▶ **FRAGMENTO SELECCIONADO**
¡Hola a todos!!!!!!!!!
Un gran milagro me ha ocurrido el día de ayer, Fiesta de la Divina Misericordia.
El milagro es nada más ni nada menos que mi pleno retorno a la vida de la gracia de N.S. Jesucristo por medio de los Sacramentos de la Confesión y la Comunión.
¿Por qué es ésto un milagro?
Pues muy simple: yo creía que jamás volvería a ocurrir tal cosa en mi vida.
Yo hace años vivía como el peor de los pecadores empedernidos y no tenía ni la más ligera esperanza de salir de ese estado, pero un día entró el mensaje del Señor de la Misericordia a mi hogar y todo comenzó a cambiar gradualmente: comencé a ofrecer los infinitos méritos de la dolorosa Pasión de N.S. Jesucristo por medio de la Coronilla de la Divina Misericorida por los pecados del mundo entero y los míos propios.
Entonces fué aquí que de pronto en mi cielo gris obscuro surgió un rayo de luz: comencé a contemplar la posibilidad de que Jesús infinitamente misericordioso se apiadara de mí en el otro mundo.
Guiado por este mínimo pero seguro rayo de luz comencé a esforzarme por dejar aquel espantoso infierno de pecado en el que estaba sumergido y gradualmente fué saliendo mi cuerpo del completo ahogamiento en el que me encontraba: cada enunciado y cada párrafo en el que me adentraba en el Diario de la Divina Misericordia era como casi poder sentir de nuevo una bocanada de aire fresco; como "casi poder volver a respirar".
De pronto el panorama cambió: ¿qué pasaría si me fuera posible -por gracia de Dios- confesar mis pecados al ser moribundo?. La especulación se convirtió en esperanza real y pronto comencé a tener un nuevo panoraba: abandonaría todo pecado y viviría una vida de virtud hasta llegar a ese magnífico momento final, es decir, la posibilidad de poder pronunciar mis pecados ante el Tribunal de la Misericordia para poder ser redimido.

▶ **MATERIAL**
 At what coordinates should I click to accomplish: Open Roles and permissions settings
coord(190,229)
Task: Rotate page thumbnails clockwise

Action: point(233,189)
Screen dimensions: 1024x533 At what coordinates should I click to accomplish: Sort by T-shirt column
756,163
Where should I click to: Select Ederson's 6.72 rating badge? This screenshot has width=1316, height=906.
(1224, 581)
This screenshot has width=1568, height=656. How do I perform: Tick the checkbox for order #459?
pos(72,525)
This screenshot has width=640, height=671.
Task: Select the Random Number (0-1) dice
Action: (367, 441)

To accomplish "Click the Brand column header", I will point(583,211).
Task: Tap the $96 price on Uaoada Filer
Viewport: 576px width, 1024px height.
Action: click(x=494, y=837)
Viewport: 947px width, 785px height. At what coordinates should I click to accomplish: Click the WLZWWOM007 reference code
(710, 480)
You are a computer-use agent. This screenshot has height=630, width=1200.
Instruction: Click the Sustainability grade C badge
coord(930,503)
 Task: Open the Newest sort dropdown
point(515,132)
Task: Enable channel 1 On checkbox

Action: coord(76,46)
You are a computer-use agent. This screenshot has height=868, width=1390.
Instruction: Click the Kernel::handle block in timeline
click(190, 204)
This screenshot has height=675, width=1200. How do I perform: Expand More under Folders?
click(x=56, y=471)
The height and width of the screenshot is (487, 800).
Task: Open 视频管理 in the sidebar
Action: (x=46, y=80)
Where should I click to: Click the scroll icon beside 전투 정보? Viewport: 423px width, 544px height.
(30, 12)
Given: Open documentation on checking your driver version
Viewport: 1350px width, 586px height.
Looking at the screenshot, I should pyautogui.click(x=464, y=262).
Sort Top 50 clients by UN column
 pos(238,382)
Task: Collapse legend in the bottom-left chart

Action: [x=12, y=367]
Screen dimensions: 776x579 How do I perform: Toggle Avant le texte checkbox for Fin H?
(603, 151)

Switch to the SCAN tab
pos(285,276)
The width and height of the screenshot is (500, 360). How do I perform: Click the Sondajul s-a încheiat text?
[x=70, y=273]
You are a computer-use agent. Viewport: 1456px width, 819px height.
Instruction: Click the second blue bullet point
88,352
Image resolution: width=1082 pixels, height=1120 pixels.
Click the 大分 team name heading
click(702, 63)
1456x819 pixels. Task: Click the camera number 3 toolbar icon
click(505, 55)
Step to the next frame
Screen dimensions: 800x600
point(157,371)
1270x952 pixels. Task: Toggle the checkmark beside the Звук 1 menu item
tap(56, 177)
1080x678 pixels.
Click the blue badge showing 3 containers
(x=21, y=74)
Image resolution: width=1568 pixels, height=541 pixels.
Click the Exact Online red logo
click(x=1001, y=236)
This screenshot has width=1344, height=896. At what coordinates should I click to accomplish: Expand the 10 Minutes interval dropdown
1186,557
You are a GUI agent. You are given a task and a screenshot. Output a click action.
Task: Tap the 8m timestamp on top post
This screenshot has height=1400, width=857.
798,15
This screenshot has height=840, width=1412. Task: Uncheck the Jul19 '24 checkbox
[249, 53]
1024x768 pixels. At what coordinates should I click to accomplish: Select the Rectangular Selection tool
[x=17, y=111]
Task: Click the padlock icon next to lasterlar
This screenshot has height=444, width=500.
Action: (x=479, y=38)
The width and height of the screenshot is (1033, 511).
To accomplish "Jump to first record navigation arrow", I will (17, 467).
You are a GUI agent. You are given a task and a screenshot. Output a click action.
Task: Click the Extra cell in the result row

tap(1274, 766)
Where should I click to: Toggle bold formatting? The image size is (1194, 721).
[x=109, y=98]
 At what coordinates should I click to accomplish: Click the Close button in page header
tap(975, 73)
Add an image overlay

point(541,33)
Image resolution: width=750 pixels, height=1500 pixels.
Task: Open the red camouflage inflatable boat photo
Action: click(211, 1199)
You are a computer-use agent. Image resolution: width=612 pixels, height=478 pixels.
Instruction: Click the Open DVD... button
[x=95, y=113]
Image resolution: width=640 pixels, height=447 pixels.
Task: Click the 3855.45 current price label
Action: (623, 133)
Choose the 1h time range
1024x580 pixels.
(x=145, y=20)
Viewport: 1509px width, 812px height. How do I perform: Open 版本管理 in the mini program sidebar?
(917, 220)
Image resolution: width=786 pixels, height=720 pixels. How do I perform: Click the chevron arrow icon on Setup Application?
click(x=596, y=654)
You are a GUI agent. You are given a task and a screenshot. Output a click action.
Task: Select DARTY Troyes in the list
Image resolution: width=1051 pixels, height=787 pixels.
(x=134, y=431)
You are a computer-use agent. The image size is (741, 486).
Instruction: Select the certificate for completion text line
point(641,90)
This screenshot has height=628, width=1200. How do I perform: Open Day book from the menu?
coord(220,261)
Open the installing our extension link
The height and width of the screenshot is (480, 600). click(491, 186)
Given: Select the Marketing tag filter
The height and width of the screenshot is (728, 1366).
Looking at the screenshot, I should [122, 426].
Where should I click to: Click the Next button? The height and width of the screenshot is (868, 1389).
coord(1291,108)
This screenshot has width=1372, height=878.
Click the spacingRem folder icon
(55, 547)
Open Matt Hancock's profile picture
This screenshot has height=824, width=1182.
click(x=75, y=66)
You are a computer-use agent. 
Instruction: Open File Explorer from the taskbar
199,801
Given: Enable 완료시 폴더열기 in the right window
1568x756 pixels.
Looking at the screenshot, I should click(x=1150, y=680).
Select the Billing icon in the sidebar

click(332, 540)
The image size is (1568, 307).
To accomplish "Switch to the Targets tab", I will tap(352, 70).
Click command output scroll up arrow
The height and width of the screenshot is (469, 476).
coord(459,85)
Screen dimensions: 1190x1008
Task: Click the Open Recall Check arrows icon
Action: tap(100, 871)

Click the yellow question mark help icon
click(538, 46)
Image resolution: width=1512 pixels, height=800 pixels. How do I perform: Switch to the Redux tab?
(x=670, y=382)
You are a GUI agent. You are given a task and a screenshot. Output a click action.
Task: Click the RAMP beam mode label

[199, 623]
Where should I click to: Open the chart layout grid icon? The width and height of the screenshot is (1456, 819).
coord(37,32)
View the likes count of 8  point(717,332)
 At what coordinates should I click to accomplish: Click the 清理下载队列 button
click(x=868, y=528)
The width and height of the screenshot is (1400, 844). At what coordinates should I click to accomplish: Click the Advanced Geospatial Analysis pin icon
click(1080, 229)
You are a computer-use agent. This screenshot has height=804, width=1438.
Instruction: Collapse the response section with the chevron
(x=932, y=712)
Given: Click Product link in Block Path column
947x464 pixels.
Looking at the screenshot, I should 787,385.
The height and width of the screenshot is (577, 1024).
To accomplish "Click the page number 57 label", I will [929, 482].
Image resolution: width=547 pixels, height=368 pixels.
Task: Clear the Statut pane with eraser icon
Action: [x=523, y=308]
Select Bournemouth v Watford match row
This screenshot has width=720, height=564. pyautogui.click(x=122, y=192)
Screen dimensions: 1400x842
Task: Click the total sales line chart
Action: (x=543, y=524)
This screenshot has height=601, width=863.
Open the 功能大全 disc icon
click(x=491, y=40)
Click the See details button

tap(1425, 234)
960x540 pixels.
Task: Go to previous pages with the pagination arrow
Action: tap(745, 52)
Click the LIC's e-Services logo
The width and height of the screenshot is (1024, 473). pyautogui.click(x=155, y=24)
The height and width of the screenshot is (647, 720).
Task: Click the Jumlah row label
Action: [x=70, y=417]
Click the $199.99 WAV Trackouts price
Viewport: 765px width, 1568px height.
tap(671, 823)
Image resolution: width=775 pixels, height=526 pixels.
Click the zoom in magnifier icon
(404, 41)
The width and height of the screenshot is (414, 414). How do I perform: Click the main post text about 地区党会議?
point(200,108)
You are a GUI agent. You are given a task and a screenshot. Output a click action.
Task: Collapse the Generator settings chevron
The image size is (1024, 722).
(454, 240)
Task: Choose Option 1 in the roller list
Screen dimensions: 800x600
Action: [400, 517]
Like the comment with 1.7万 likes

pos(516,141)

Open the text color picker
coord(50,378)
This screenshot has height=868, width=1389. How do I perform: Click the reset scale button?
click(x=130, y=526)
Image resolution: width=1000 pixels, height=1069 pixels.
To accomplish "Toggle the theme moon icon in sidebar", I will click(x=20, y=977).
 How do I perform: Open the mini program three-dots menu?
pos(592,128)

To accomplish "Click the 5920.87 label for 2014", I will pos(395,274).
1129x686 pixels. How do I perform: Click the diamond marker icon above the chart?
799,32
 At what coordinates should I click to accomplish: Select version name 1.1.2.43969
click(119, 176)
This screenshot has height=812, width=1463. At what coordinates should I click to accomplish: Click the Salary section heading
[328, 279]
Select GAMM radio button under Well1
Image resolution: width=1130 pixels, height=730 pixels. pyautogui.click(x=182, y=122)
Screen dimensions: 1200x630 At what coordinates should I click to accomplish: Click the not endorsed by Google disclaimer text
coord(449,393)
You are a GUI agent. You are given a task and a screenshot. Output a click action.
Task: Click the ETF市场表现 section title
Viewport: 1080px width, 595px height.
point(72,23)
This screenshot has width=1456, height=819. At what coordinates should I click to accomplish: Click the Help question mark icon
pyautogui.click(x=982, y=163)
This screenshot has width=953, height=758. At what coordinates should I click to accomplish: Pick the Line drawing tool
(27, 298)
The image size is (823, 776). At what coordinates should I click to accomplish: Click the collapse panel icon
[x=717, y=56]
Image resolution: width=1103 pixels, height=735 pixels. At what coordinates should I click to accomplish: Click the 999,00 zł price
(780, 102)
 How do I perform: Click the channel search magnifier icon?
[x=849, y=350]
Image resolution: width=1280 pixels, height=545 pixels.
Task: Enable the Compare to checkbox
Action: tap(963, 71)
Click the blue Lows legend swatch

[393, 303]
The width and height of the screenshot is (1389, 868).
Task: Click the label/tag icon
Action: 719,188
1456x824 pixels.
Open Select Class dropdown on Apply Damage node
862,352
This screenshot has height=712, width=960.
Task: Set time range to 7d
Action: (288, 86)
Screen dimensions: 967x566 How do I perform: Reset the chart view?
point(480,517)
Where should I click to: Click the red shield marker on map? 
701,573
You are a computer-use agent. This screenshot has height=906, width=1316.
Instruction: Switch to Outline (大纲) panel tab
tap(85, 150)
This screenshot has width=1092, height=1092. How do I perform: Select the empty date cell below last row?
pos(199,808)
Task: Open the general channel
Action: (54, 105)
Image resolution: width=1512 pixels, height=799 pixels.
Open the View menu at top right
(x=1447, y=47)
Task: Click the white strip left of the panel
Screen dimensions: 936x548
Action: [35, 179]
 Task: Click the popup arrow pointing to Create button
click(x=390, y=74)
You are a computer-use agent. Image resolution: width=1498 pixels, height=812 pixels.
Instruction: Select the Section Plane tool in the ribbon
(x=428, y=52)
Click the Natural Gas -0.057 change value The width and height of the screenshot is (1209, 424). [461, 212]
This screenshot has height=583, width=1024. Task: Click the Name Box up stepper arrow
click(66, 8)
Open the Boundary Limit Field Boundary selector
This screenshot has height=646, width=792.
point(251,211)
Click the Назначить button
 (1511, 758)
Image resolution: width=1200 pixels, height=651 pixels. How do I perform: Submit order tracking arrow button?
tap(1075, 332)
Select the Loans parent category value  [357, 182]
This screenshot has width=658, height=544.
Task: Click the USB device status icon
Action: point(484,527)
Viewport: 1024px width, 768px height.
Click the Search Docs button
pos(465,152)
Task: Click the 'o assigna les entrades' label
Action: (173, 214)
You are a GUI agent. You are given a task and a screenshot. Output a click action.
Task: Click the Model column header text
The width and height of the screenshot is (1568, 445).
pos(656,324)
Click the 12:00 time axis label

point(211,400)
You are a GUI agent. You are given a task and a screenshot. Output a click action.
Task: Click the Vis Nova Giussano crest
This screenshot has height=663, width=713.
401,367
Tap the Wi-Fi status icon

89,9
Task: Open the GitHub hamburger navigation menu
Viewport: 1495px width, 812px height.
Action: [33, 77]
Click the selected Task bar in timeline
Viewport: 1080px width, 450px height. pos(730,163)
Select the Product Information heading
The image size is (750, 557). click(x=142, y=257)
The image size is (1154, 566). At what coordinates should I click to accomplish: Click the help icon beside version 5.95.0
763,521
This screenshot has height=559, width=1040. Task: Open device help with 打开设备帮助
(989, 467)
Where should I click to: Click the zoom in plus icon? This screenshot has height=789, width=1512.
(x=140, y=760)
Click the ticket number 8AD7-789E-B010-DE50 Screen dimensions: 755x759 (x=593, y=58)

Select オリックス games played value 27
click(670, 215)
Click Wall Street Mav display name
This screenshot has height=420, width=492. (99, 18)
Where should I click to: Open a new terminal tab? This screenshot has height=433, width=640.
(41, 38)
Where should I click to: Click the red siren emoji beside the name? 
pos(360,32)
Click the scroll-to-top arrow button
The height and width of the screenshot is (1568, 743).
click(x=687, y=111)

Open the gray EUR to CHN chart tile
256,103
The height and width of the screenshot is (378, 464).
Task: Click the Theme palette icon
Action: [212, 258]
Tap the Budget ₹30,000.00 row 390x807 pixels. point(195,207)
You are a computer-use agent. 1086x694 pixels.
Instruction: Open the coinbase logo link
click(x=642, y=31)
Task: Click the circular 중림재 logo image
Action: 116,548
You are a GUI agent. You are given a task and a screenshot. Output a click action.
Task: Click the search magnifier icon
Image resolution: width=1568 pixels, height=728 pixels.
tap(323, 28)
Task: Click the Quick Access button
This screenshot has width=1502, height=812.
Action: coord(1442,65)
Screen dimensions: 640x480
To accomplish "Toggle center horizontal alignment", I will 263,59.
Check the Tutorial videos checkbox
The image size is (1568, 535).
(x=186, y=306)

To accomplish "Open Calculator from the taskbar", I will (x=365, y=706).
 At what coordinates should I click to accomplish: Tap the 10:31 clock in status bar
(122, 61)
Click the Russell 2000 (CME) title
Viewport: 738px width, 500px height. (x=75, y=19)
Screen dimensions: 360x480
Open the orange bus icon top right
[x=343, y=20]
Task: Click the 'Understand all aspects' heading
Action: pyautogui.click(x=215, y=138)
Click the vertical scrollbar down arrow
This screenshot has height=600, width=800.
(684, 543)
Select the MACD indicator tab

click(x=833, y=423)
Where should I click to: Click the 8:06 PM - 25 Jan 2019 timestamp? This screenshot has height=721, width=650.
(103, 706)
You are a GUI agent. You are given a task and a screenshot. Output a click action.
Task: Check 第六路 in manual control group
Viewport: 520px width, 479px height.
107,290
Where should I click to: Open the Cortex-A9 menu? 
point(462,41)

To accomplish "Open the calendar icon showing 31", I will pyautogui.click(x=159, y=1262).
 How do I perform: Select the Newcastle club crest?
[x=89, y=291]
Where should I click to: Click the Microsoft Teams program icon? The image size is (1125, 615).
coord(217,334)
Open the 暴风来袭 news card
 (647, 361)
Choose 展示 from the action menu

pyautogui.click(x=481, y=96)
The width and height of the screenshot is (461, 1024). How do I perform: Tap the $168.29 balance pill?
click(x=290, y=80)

▶ **TAREAS A REALIZAR**
#1 Vuelve a escribir el fragmento seleccionado, empezando en "Yo hace años" y terminando en "el otro mundo.".
#2 Según el fragmento seleccionado, ¿en qué fiesta ocurrió el milagro?
#3 Resume el fragmento seleccionado en dos oraciones.

▶ **SOLUCIONES**
#1
Yo hace años vivía como el peor de los pecadores empedernidos y no tenía ni la más ligera esperanza de salir de ese estado, pero un día entró el mensaje del Señor de la Misericordia a mi hogar y todo comenzó a cambiar gradualmente: comencé a ofrecer los infinitos méritos de la dolorosa Pasión de N.S. Jesucristo por medio de la Coronilla de la Divina Misericorida por los pecados del mundo entero y los míos propios.
Entonces fué aquí que de pronto en mi cielo gris obscuro surgió un rayo de luz: comencé a contemplar la posibilidad de que Jesús infinitamente misericordioso se apiadara de mí en el otro mundo.

#2 En la Fiesta de la Divina Misericordia.

#3 Quien escribe cuenta que, en la Fiesta de la Divina Misericordia, volvió a la vida de la gracia por medio de la Confesión y la Comunión, algo que creía que jamás le volvería a ocurrir. Después de años de pecado, el mensaje de la Divina Misericordia, la Coronilla y el Diario le dieron esperanza y el propósito de dejar todo pecado y vivir una vida de virtud.